◆ TEXTE À LIRE
++++

Access to the English translation: Tomorrow, Tomorrow!


Demain, Demain !

Lecture écolo-musicale
Pour réfléchir, rêver, agir

Marie Jorio, 2018

 

Sommaire :

De la musique à l’écologie, de l’écologie à la musique
Exemples de fichiers audios
Extraits de textes du programme
Comment je suis devenue écologiste ?

 


De la musique à l’écologie, de l’écologie à la musique,
pour faire tomber les murs du déni, de la peur, de la colère…

Marie Jorio est urbaniste engagée dans la transition écologique, et a une grande expérience de la scène dans le cadre de spectacles musicaux. Elle s’est retrouvée en situation de (tâcher de) faire tomber les murs, au sens propre comme au figuré, dès ses études d’ingénieur, où sa sensibilité artistique trouvait difficilement sa place, et en tant qu’urbaniste, métier de tisseur de liens physiques et humains.

Dans la proposition Demain, Demain ! elle souhaite inviter les auditeurs à la réflexion, au rêve et et à l’action, pour dépasser le déni ou la sidération qui nous étouffent aujourd’hui face à l’ampleur des questions environnementales.
Accompagnée par le théorbiste Romain Falik, et par d’autres artistes invités selon les lieux, elle met en œuvre une forme originale de sensibilisation qui mêle la lecture de textes d’auteurs de référence sur l’écologie à des textes littéraires et poétiques, et un accompagnement musical sensible convoquant musiques baroques et improvisées.
Considérant que la musique, comme toutes les formes d’art, est une forme de revendication et de mise en application de la sobriété heureuse vers laquelle nos sociétés devraient se tourner, son croisement avec l’écologie devient une évidence.

++++

◆ DONNÉES EXTRAITES
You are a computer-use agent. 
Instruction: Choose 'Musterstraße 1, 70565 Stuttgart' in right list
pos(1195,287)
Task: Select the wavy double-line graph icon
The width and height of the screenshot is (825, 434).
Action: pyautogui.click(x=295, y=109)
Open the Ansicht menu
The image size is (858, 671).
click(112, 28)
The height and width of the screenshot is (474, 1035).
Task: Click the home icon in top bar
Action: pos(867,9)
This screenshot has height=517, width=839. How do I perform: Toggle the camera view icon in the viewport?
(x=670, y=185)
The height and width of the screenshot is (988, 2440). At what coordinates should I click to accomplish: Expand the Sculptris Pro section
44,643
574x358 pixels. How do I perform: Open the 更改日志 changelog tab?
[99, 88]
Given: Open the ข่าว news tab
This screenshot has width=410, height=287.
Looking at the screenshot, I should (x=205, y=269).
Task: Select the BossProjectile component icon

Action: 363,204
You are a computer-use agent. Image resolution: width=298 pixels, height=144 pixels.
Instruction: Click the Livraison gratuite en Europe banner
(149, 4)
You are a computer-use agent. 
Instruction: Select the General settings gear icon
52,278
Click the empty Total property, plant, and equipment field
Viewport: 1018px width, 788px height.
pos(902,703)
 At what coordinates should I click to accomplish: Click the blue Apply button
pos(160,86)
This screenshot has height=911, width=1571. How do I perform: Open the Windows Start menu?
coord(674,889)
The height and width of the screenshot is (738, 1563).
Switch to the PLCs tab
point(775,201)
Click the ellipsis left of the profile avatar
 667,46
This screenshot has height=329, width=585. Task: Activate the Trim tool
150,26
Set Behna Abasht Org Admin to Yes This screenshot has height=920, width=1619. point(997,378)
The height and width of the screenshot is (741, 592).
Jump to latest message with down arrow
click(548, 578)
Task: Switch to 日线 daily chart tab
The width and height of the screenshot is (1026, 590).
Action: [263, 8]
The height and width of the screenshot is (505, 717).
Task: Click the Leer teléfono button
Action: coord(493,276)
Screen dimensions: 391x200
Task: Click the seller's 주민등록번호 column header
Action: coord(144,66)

++++

◆ CONSIGNES DE L'EXERCICE
1. D'après le texte à lire, pourquoi le croisement de la musique et de l'écologie devient-il une évidence ? Répondez en une à trois phrases.
2. Recopiez fidèlement, s'il vous plaît, le passage du texte à lire qui commence par « Accompagnée par le » et se termine par « devient une évidence. ».

◆ RÉPONSES PAR CONSIGNE
1. Parce que la musique, comme toutes les formes d'art, est une forme de revendication et de mise en application de la sobriété heureuse vers laquelle nos sociétés devraient se tourner.

2.
Accompagnée par le théorbiste Romain Falik, et par d’autres artistes invités selon les lieux, elle met en œuvre une forme originale de sensibilisation qui mêle la lecture de textes d’auteurs de référence sur l’écologie à des textes littéraires et poétiques, et un accompagnement musical sensible convoquant musiques baroques et improvisées.
Considérant que la musique, comme toutes les formes d’art, est une forme de revendication et de mise en application de la sobriété heureuse vers laquelle nos sociétés devraient se tourner, son croisement avec l’écologie devient une évidence.